• _Material_:
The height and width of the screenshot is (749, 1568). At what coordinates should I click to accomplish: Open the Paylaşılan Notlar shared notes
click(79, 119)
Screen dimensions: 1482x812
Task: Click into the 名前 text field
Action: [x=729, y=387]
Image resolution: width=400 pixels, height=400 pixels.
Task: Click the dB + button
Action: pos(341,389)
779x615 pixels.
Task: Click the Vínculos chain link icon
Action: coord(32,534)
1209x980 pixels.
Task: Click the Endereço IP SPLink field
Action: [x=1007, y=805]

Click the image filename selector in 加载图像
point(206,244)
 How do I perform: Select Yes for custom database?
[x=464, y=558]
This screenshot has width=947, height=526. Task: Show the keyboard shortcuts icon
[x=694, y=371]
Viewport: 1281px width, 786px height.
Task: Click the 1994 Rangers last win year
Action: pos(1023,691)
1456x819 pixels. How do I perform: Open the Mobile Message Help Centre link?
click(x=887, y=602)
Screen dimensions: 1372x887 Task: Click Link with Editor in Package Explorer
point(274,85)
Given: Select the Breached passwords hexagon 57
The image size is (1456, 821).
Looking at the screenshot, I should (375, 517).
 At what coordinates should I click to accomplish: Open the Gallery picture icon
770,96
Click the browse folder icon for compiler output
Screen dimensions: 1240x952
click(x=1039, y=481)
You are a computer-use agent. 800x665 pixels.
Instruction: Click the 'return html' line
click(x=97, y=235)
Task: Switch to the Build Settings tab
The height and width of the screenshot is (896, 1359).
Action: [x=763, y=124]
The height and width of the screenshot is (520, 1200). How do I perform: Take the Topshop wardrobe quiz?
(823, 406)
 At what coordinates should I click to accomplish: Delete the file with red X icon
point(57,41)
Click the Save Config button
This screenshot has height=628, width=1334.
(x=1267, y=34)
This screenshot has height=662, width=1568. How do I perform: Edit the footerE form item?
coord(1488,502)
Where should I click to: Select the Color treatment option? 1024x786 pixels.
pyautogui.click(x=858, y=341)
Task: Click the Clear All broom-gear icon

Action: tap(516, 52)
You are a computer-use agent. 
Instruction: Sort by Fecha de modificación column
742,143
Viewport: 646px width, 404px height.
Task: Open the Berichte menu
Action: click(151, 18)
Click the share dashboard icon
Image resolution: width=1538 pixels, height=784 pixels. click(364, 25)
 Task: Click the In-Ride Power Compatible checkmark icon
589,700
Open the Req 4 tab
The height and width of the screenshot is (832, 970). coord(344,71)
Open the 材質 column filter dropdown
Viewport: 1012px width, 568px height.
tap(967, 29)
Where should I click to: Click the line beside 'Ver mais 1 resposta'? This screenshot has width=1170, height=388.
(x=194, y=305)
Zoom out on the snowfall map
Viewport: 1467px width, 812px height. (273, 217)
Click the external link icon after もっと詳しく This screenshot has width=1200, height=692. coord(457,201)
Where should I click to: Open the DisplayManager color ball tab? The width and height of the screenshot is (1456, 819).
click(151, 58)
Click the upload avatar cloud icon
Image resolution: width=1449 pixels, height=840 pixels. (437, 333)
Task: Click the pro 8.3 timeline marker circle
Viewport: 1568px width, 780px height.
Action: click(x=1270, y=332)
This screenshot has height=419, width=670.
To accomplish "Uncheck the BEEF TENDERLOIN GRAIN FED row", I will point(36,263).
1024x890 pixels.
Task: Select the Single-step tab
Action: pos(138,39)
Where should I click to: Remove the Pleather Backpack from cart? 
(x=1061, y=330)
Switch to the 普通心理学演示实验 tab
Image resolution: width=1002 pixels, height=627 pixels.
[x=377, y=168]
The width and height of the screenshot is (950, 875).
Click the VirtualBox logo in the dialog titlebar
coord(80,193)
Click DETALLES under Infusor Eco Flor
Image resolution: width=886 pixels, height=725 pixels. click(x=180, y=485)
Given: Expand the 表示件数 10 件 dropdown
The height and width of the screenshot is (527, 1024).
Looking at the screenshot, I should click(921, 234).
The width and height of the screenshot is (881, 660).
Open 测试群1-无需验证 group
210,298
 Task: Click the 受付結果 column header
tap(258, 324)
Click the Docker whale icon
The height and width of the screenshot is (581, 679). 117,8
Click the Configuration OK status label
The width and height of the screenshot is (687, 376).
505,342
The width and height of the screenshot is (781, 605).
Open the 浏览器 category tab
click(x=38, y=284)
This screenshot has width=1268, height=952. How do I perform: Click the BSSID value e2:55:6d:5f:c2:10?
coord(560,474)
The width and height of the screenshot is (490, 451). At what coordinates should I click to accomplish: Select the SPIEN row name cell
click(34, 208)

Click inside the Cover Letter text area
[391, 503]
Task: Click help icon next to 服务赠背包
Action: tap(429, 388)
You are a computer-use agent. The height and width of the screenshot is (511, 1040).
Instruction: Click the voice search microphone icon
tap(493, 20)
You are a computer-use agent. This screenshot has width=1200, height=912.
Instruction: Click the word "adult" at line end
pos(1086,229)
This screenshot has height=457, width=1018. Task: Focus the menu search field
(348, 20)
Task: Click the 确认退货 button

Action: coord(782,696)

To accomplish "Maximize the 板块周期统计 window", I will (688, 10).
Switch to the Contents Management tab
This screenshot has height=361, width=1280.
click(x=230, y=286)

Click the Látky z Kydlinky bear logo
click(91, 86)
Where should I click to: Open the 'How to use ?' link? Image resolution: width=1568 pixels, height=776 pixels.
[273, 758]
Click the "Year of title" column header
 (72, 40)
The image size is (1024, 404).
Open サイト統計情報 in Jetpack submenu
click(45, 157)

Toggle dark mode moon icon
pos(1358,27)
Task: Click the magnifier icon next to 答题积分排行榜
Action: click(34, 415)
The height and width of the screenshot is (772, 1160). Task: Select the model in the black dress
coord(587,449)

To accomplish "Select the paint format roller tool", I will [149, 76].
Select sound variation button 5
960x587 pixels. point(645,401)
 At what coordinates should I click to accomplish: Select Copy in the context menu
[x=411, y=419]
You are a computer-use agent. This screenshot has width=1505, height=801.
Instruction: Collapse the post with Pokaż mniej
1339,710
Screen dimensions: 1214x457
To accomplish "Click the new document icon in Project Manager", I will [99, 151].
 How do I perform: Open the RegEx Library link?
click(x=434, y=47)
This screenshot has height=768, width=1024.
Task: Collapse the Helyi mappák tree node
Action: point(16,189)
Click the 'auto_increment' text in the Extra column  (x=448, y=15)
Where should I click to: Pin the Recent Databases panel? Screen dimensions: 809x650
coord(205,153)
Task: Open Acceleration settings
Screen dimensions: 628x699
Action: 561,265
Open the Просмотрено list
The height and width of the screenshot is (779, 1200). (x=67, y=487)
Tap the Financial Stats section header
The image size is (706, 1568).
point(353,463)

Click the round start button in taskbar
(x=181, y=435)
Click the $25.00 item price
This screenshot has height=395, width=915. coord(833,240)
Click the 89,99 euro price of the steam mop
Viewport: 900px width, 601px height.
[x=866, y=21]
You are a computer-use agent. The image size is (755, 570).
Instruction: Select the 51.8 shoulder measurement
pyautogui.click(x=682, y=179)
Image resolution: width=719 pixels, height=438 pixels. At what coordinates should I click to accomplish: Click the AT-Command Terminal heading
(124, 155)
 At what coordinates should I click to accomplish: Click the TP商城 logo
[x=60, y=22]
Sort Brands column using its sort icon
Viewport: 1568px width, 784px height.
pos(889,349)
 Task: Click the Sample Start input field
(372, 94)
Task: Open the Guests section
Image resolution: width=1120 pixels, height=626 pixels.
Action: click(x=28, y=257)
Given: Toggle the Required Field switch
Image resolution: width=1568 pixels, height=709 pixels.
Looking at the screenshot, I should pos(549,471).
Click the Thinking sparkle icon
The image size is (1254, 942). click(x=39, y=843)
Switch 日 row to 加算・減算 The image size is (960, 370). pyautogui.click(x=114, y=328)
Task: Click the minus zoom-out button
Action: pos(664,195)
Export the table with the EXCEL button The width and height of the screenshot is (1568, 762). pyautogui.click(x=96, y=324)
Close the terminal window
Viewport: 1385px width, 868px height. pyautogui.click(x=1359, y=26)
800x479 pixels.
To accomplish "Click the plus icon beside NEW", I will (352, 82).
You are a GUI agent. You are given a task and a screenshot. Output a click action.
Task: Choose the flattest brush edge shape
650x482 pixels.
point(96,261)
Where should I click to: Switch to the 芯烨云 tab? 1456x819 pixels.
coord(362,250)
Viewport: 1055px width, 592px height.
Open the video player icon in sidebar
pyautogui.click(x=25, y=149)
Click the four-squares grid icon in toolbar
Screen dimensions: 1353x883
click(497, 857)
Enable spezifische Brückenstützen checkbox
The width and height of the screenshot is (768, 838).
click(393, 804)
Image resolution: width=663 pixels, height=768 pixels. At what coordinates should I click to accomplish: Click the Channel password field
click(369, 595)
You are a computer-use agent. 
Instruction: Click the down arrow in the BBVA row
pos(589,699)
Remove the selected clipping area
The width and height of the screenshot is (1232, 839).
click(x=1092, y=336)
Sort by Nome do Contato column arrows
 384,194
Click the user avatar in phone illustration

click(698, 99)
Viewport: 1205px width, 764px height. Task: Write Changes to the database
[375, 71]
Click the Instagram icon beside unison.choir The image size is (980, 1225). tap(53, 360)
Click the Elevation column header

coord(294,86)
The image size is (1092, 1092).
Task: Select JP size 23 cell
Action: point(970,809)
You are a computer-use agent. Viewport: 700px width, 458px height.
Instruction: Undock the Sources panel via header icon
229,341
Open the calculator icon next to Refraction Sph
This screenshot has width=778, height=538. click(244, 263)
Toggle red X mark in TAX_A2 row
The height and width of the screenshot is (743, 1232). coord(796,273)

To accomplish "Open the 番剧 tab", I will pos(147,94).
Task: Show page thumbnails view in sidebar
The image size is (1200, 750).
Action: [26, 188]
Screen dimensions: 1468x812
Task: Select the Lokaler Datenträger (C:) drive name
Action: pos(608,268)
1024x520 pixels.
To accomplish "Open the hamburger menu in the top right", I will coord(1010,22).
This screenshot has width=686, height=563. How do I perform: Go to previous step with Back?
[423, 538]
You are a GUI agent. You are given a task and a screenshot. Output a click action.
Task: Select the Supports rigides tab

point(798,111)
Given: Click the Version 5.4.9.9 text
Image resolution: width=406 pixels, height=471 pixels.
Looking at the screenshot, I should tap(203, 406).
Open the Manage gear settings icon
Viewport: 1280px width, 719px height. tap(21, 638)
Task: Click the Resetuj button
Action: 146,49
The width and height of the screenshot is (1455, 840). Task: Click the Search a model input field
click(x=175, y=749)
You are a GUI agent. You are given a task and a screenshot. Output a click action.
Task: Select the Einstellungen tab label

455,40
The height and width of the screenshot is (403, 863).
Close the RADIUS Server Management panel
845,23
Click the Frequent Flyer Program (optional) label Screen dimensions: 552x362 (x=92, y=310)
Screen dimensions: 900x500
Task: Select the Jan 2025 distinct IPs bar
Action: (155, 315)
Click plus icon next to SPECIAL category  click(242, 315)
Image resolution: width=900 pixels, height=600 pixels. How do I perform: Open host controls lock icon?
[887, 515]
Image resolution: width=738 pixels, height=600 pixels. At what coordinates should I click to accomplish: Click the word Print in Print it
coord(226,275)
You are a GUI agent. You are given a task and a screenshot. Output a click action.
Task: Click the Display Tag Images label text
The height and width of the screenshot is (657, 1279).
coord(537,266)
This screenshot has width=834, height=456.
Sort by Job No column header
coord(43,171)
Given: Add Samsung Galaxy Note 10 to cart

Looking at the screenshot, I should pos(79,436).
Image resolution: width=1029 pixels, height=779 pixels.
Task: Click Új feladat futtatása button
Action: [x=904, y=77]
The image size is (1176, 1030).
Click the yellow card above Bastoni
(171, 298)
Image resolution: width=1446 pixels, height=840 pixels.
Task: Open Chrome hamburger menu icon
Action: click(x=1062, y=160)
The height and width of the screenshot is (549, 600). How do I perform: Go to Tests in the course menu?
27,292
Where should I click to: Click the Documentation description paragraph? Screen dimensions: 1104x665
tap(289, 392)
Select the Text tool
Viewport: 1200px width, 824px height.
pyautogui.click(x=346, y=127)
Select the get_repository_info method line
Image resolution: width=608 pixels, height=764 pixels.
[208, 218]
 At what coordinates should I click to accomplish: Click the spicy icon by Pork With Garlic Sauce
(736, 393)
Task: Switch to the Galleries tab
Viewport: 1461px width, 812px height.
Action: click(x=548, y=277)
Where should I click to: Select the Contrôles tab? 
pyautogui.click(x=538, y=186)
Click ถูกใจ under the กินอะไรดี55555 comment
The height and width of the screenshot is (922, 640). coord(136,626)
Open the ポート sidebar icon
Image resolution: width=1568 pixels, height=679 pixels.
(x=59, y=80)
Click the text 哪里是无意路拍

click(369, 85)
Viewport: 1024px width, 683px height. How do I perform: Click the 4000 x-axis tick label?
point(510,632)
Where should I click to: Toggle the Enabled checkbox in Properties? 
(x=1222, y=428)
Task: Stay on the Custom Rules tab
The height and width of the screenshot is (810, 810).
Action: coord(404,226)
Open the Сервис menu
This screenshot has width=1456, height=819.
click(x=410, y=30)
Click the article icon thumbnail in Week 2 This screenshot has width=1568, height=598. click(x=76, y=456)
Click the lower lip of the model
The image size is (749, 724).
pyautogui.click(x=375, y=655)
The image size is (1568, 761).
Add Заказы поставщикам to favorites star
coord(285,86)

• _Your goal_: Reproduce the rows from the line containing "Select the Text tool" down through the line containing "click(x=410, y=30)", swapping "Galleries" for "Albums" and leaving everything else unchanged.

• _Response to this task_:
Select the Text tool
Viewport: 1200px width, 824px height.
pyautogui.click(x=346, y=127)
Select the get_repository_info method line
Image resolution: width=608 pixels, height=764 pixels.
[208, 218]
 At what coordinates should I click to accomplish: Click the spicy icon by Pork With Garlic Sauce
(736, 393)
Task: Switch to the Albums tab
Viewport: 1461px width, 812px height.
Action: click(x=548, y=277)
Where should I click to: Select the Contrôles tab? 
pyautogui.click(x=538, y=186)
Click ถูกใจ under the กินอะไรดี55555 comment
The height and width of the screenshot is (922, 640). coord(136,626)
Open the ポート sidebar icon
Image resolution: width=1568 pixels, height=679 pixels.
(x=59, y=80)
Click the text 哪里是无意路拍

click(369, 85)
Viewport: 1024px width, 683px height. How do I perform: Click the 4000 x-axis tick label?
point(510,632)
Where should I click to: Toggle the Enabled checkbox in Properties? 
(x=1222, y=428)
Task: Stay on the Custom Rules tab
The height and width of the screenshot is (810, 810).
Action: coord(404,226)
Open the Сервис menu
This screenshot has width=1456, height=819.
click(x=410, y=30)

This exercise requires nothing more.